Once when I was in college a lecturer asked me if I had made up my name. He considered it such a brilliant confection of ordinariness that it must have been a clever and ironic comment on the constructed and lacklustre nature of contemporary identity. It couldn’t possibly be a real name. (I was sorry to disappoint.) This episode came to mind when viewing Brian Duggan’s recent exhibition at Pallas Heights, which makes comparable adventures into the banal territories of everyday life and how to orientate ourselves in our immediate mental and physical environments.

I found myself identifying with the decidedly ordinary protagonist (the artist) who performs a number of tasks and self-imposed challenges. He seems familiar but anonymous enough. He replaces the ‘man in the white suit’ of previous work [1], ironically becoming less of a ‘personality’ rather than more so. His uniform varies but revolves around a casual capsule wardrobe of blacks, navys and greys, jeans, simple tops and standard runners. Without meaning to offend, there really is very little remarkable about him at all – white male, not overly fat or thin, brownish hair, medium weight, no obvious distinguishing features.

Likewise, the work is pared down to a handful of simple elements: 1. the body (the artist); 2. the location; 3. the rules / task (self-determined and faithfully followed); 4. the witness – a video camera. The installation in the space is similarly spare and encourages a comparable economy of experience.

Brian Duggan image
Brian Duggan: 2.01 seconds tightrope; (1.48) , digital Video Export; courtesy the artist

Our hero is not in the least acrobatic, skilled or stylish. There are no macho feats for the camera. There are none of the feigned theatrics of reality-TV show challenges ( Fear factor , I’m a celebrity... ) The tasks are serious if sometimes carried out with an appreciation of the slapstick. He is trapped in a doorframe (upside-down); falls off a makeshift tightrope; progresses up a stairs on his hands; performs 71 jumps (and edits the piece to show only the airborne portion of the adventure). The whole ordeal sometimes seems an exercise in pointless, exhausting, comic effort.

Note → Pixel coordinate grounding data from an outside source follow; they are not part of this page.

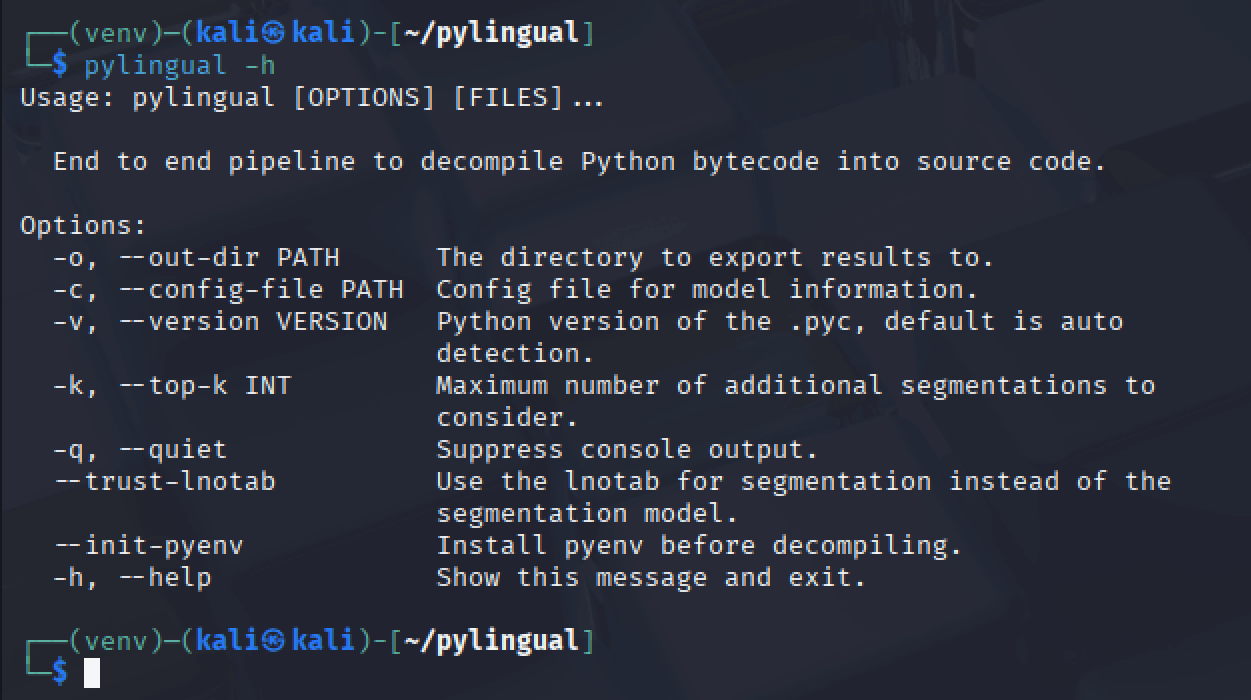This screenshot has width=1251, height=700.
Task: Click the '(venv)' label in top prompt
Action: pos(117,33)
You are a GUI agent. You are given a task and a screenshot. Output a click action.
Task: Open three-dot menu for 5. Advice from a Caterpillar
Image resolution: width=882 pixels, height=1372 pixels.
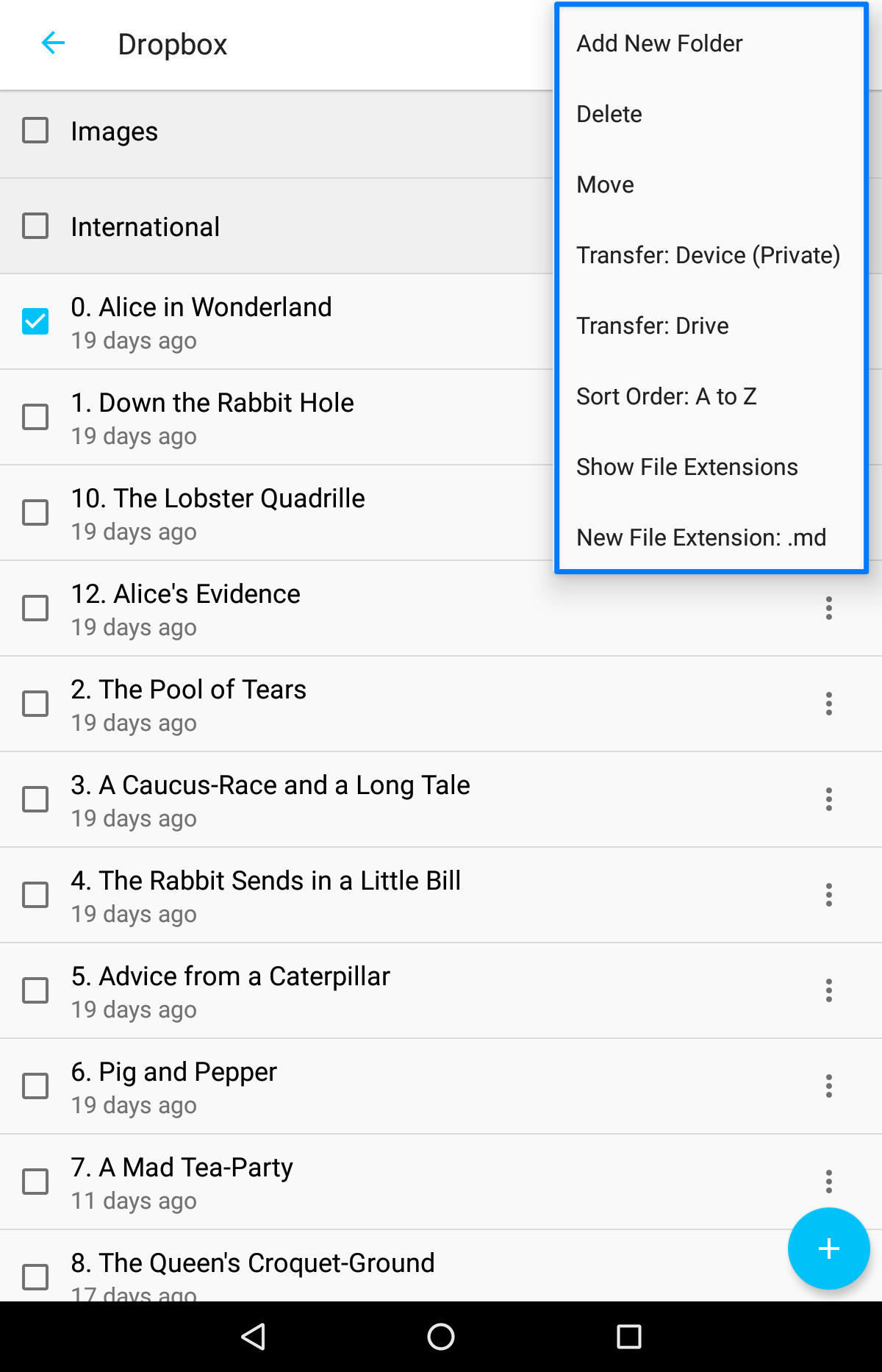click(828, 990)
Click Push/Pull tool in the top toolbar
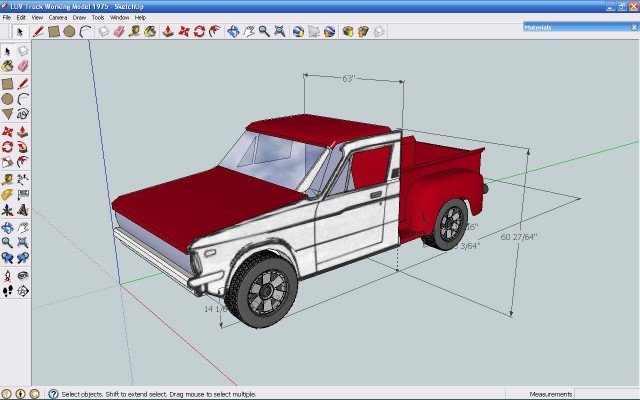Viewport: 640px width, 400px height. [x=168, y=32]
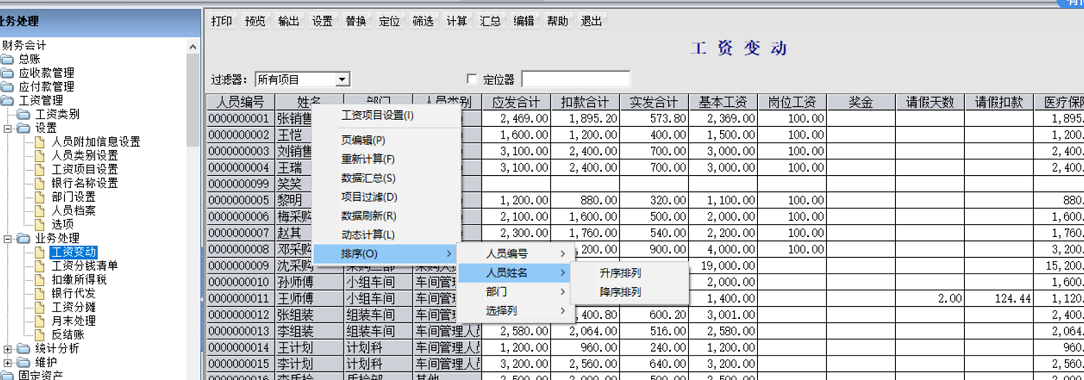Click the 银行代发 tree item
The height and width of the screenshot is (380, 1084).
[x=73, y=293]
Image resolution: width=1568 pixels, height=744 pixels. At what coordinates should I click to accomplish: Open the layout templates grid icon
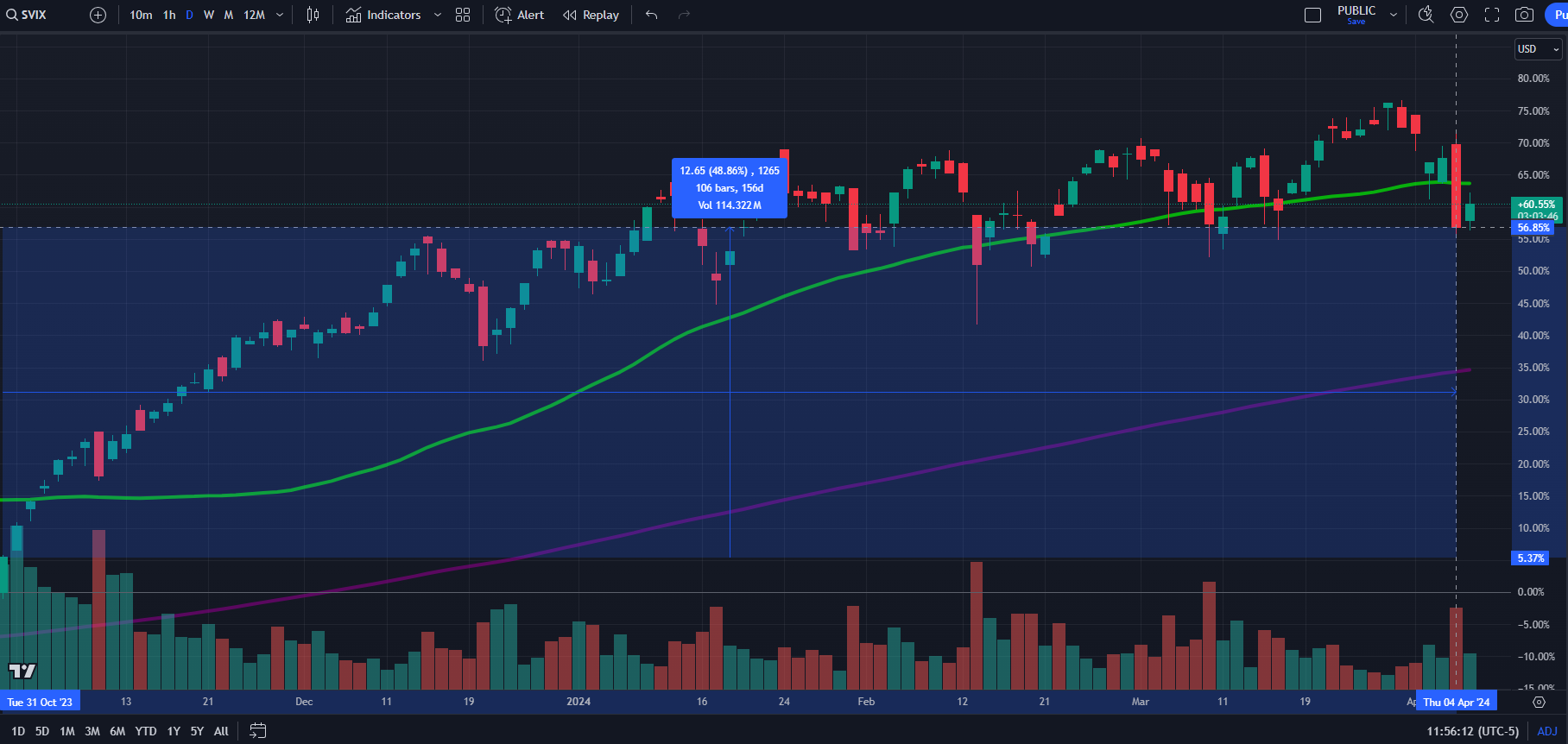(x=463, y=15)
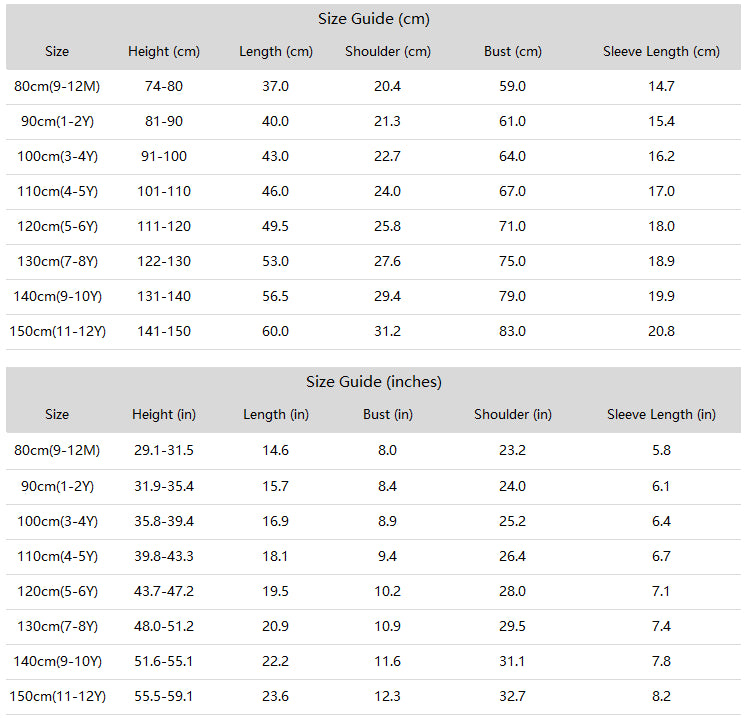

The locations in the videos are like the main character in that they share similar paradoxical qualities of particularity and vagueness. The work made on the stairs of the flats, the camera picking up on a rich territory of patterned lino, painted boards, white walls and the occasional glimpse of a discarded biro, provides both an intimate portrait of a particular place, and is exhibited within it. Yet it also provides a jumping off point to remember or imagine countless other similar places. It’s the same with the other locations – the Dublin mountains, the Burren in Co. Clare, and other sites around the city: they each have their particular resonances: they are all familiar but ultimately elusive. The location where the video is shot is treated as a backdrop to enact certain personal tests, with self-determined and sometimes obscure rules. This drama is carried in the mind/ body of the artist as events play out again and again and again.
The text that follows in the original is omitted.